_Exercise goal_:
Transcribe the data below exactly, but only from the line containing "[radio] (266, 1121)" through its final line, both included.

[Saved data entries]
_ _ _ _ _ _ _

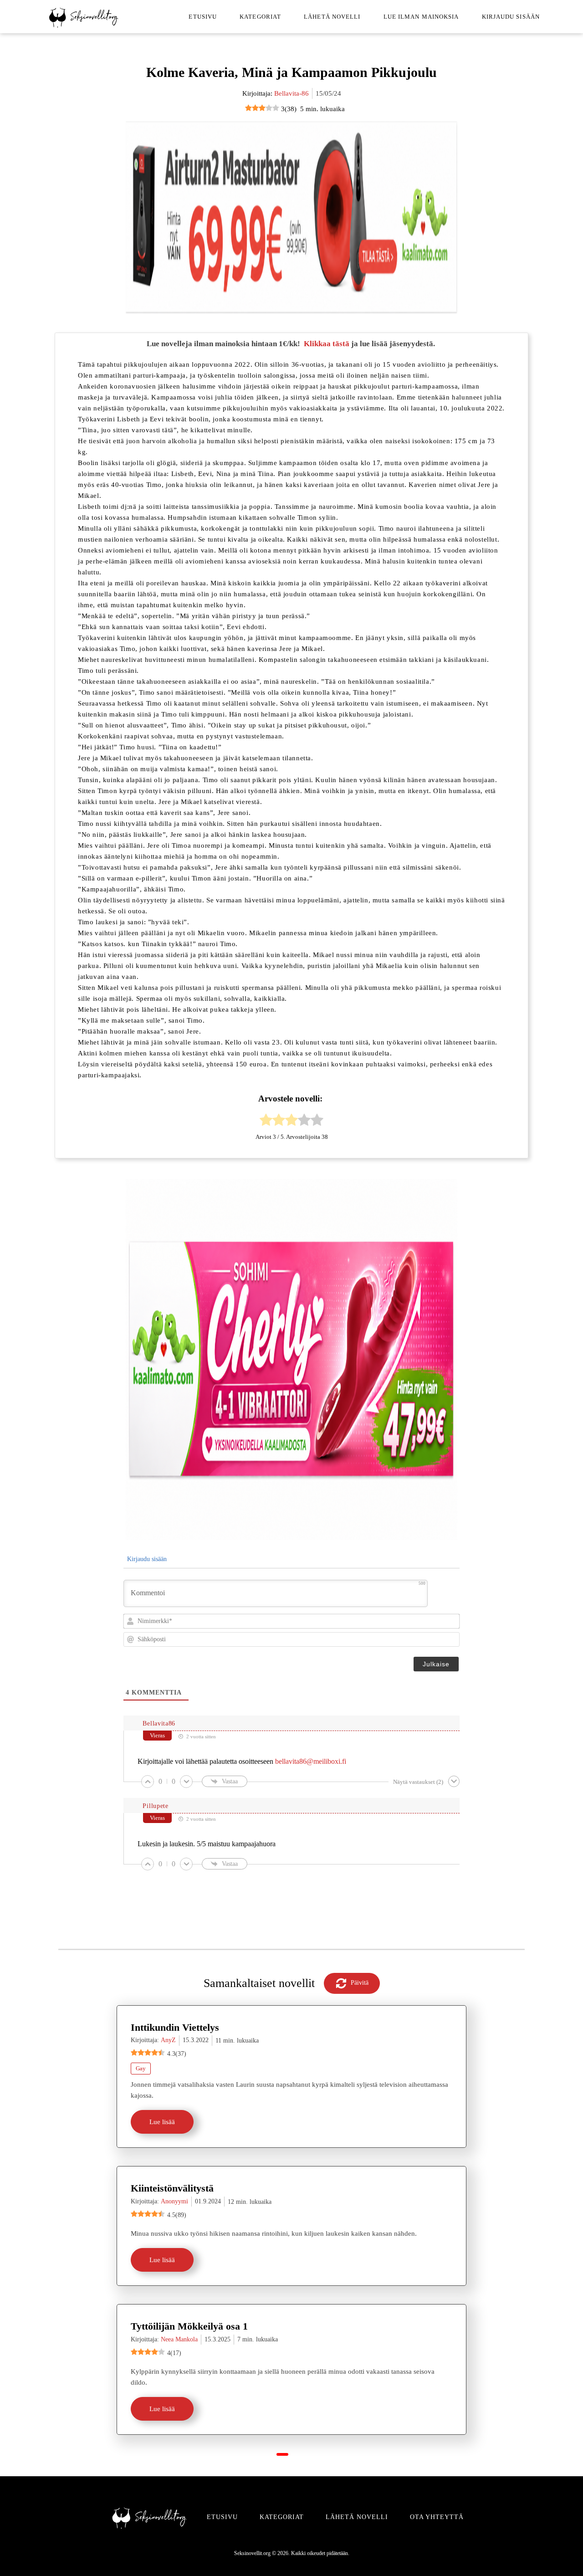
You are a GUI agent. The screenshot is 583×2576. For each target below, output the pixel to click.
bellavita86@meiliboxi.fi (310, 1761)
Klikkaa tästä (326, 343)
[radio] (266, 1121)
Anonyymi (174, 2201)
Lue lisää (162, 2121)
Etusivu (203, 16)
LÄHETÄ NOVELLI (357, 2517)
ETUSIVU (222, 2517)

_ _ _ _ _ _ _

_Solution below_:
[radio] (266, 1121)
Anonyymi (174, 2201)
Lue lisää (162, 2121)
Etusivu (203, 16)
LÄHETÄ NOVELLI (357, 2517)
ETUSIVU (222, 2517)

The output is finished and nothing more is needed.